• GOAL OF THE EXERCISE: Please reproduce, unchanged, the part of the listing that opens with the line containing "Given: Click the 'Guacamole" and closes with the line containing "Looking at the screenshot, I should point(799,55).".

• DATASET EXTRACT:

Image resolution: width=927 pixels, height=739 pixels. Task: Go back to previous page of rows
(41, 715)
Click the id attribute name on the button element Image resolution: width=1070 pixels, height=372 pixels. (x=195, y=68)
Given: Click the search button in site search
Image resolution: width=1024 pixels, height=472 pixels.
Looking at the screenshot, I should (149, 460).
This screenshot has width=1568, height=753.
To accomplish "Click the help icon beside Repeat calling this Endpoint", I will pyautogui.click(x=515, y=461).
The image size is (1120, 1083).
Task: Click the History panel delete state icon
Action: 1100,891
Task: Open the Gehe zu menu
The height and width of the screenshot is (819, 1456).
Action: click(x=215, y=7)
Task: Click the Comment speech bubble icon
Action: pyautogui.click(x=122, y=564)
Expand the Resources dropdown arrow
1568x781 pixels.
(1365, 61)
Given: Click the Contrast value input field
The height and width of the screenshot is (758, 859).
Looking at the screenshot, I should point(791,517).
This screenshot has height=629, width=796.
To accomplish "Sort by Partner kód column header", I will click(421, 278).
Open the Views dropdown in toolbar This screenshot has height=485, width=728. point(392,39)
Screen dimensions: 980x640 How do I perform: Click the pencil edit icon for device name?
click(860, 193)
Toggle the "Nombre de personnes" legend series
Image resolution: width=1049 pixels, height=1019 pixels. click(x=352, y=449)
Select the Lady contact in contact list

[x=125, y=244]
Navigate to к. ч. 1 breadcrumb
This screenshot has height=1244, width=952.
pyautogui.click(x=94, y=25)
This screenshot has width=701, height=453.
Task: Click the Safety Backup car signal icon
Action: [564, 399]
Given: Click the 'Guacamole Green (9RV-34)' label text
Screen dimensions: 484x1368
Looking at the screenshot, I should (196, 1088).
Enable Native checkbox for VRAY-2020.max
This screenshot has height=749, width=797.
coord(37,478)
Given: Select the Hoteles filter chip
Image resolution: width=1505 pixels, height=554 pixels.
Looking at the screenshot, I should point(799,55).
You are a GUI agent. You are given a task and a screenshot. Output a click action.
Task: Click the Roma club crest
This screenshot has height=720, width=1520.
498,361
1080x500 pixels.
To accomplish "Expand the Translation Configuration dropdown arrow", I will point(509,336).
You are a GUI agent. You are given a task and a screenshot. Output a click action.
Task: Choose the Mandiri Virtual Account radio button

• REPLY:
Given: Click the 'Guacamole Green (9RV-34)' label text
Screen dimensions: 484x1368
Looking at the screenshot, I should (196, 1088).
Enable Native checkbox for VRAY-2020.max
This screenshot has height=749, width=797.
coord(37,478)
Given: Select the Hoteles filter chip
Image resolution: width=1505 pixels, height=554 pixels.
Looking at the screenshot, I should point(799,55).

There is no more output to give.